- **Work to complete**
Print each record that follows exactly, leaving the pictures behind.

[Screenshot grounding data]
··········
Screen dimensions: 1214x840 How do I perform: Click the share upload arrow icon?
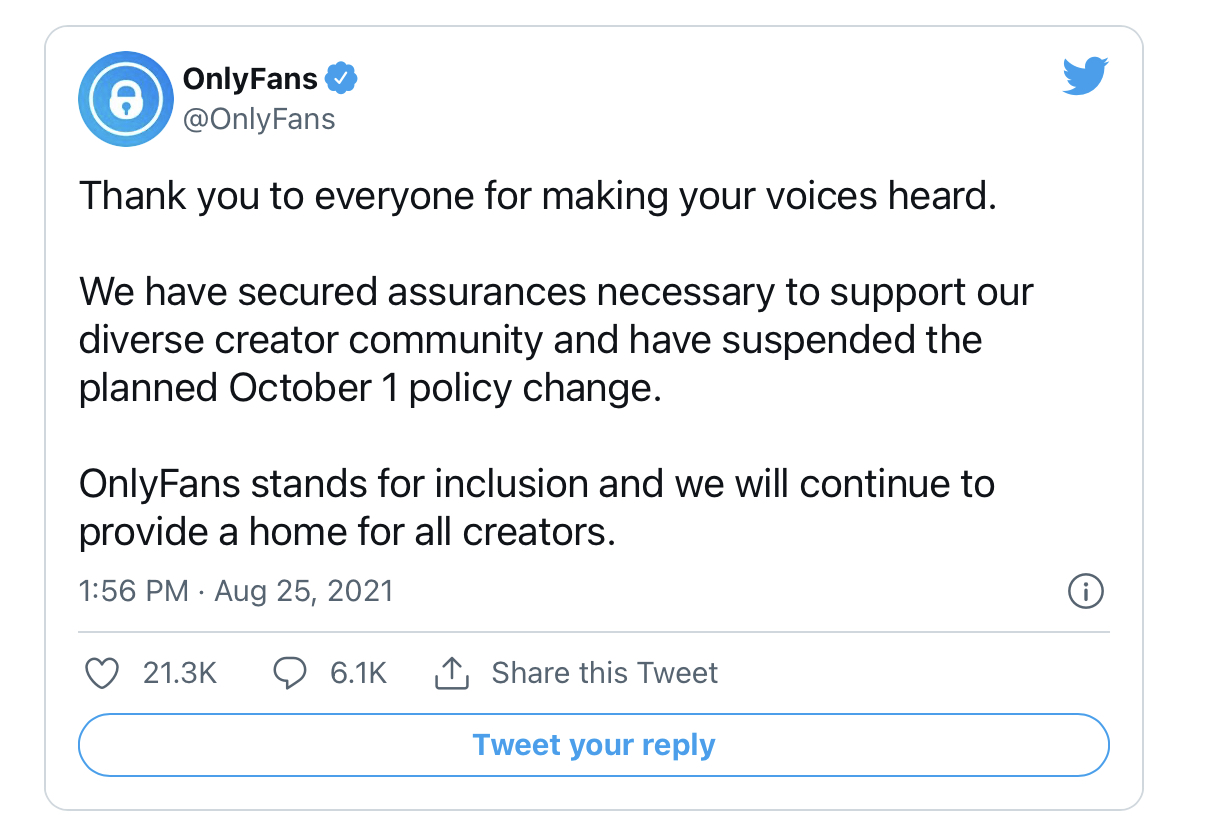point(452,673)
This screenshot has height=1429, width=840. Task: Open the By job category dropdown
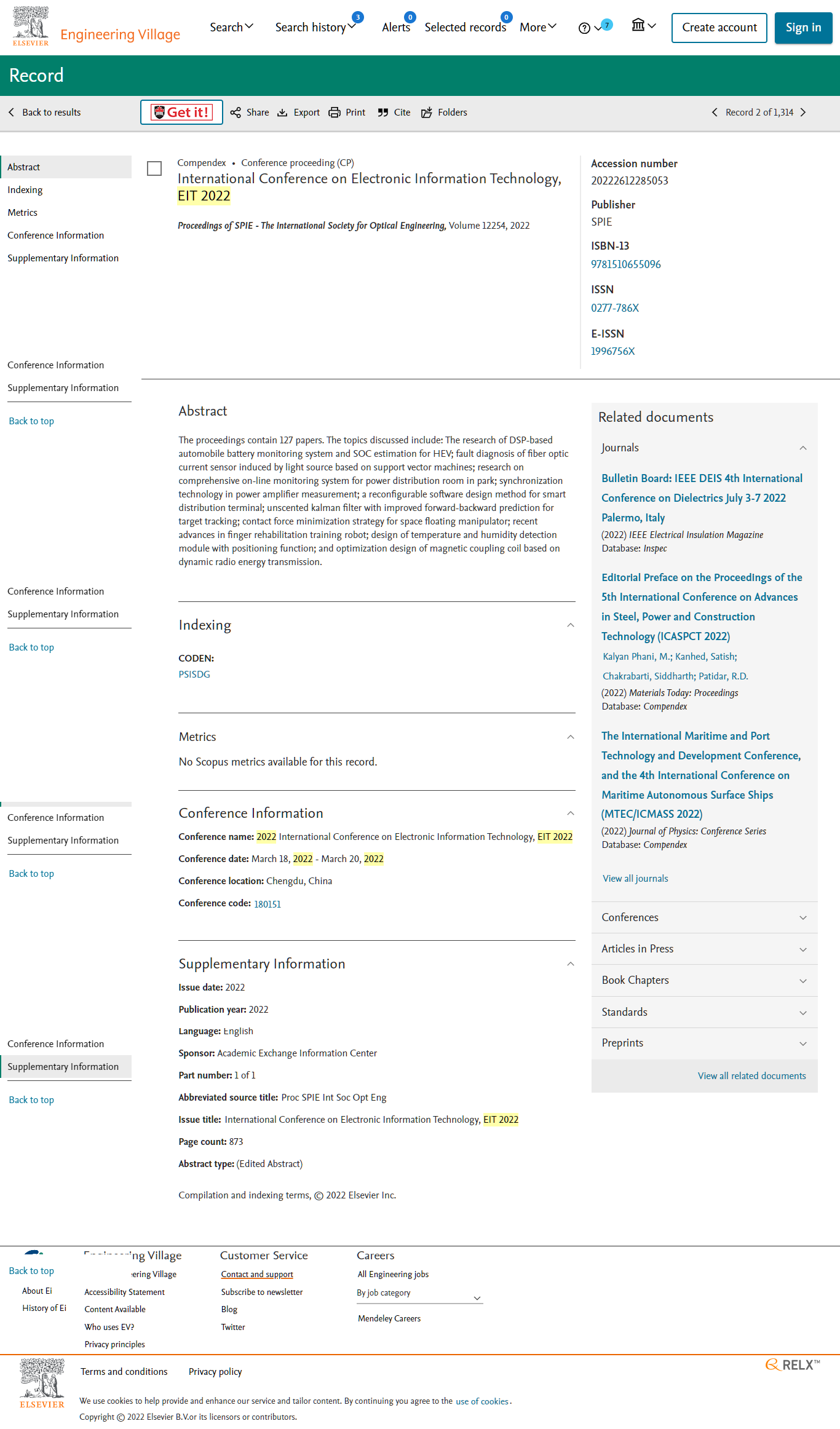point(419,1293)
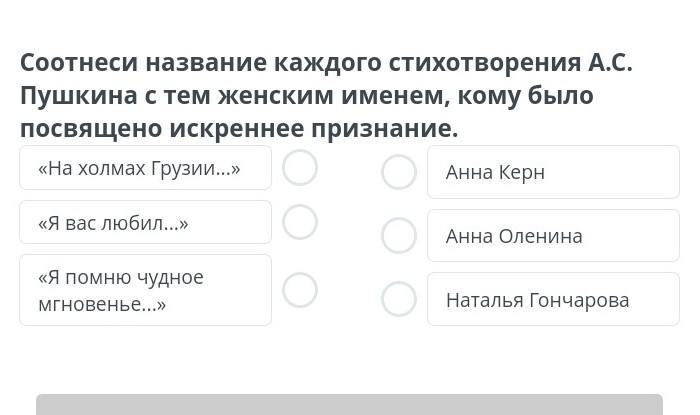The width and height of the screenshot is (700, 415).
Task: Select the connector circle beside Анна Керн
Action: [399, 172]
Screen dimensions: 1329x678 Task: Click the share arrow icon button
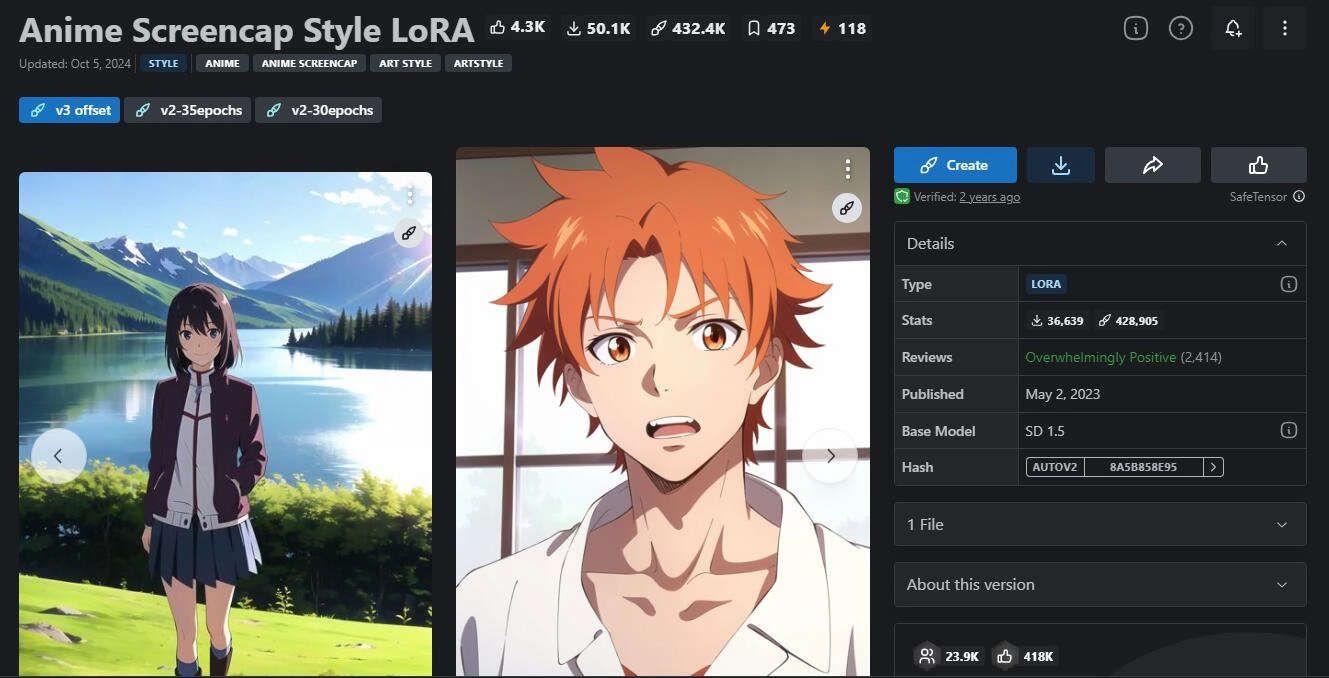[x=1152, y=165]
··········
- **Task solution**
Screen dimensions: 1214x840 How do I perform: Click the share upload arrow icon?
point(452,673)
This screenshot has height=1429, width=840. Task: Open the By job category dropdown
point(419,1293)
The width and height of the screenshot is (700, 415).
Task: Select the connector circle beside Анна Керн
Action: [399, 172]
Screen dimensions: 1329x678 Task: Click the share arrow icon button
[x=1152, y=165]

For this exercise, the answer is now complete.